[Task instructions]
a - Translate this sentence from the article on China's metals curb plan into Spanish: "The period targeted runs from November to March, when pollution peaks due to coal-fired heating."
b - According to the article on China's metals curb plan, which government body circulated the draft?
c - Please continue the article on China's metals curb plan, picking up after its final sentence.

[Text]
####

China’s metals curb plan seen risking shortages in biggest user

China’s proposal to halt some metals production to fight air pollution over the winter would create shortages of alumina but have a more limited impact on aluminum supply, according to China’s top industry body, which has been consulted on the plan.

The proposal involves an alumina suspension in three provinces that would affect about a fifth of the nation’s operating capacity producing the raw material for aluminum. The halts to aluminum, which is used in everything from cans to window frames, would be less severe — about a tenth of the country’s operating capacity would be targeted, across four provinces, according to the plan.

A draft was circulated by the Ministry of Environmental Protection earlier this month and is subject to change pending industry feedback, according to a person with knowledge of plan, who asked not to be identified because it’s confidential. The period targeted runs from November to March, when pollution peaks due to coal-fired heating. While the intention is to implement the plan next winter, it hasn’t been decided whether it would come into force over the remainder of this season, the person said.

####

[Material provided]
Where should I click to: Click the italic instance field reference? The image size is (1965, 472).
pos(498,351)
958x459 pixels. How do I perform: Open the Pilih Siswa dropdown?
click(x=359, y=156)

####

[Exercise responses]
a - El período previsto va de noviembre a marzo, cuando la contaminación alcanza su punto máximo debido a la calefacción a carbón.

b - The Ministry of Environmental Protection.

c -
The impact on aluminum production would likely be limited at about 1 million metric tons, the deputy chairman of the China Nonferrous Metals Industry Association, Wen Xianjun, said by phone on Wednesday. For alumina, the impact would be bigger and create an imbalance in supply and demand, he said, without giving figures.

If the plan materializes, it would lead to a 12 percent production loss for alumina and a 4 percent loss for aluminum, Citigroup Inc. analysts including Jack Shang and Ada Gao said in a note on Wednesday.

China churns out more than half the world’s aluminum and produced a record volume last year of almost 32 million tons, according to the statistics bureau. It had been expected to boost output further to put the global market into surplus in 2017. Alumina production in 2015, the latest for which figures are available, was 56 million tons, according to state-backed researcher Antaike Information Development Co.

News of the proposal pushed aluminum prices in London to their highest level in 20 months on Tuesday, while on Wednesday the nation’s biggest smelter China Hongqiao Group Ltd. surged as much as 8.4 percent in Hong Kong; the No. 2, Aluminum Corp of China Ltd., or Chalco, rose as much as 5.1 percent.

Limited Downside

There’s limited downside for aluminum prices with alumina supply remaining tight in 2017, even without the production cut plan, according to Citigroup. The bank said the proposal would affect China Hongqiao more in terms of volume than Chalco.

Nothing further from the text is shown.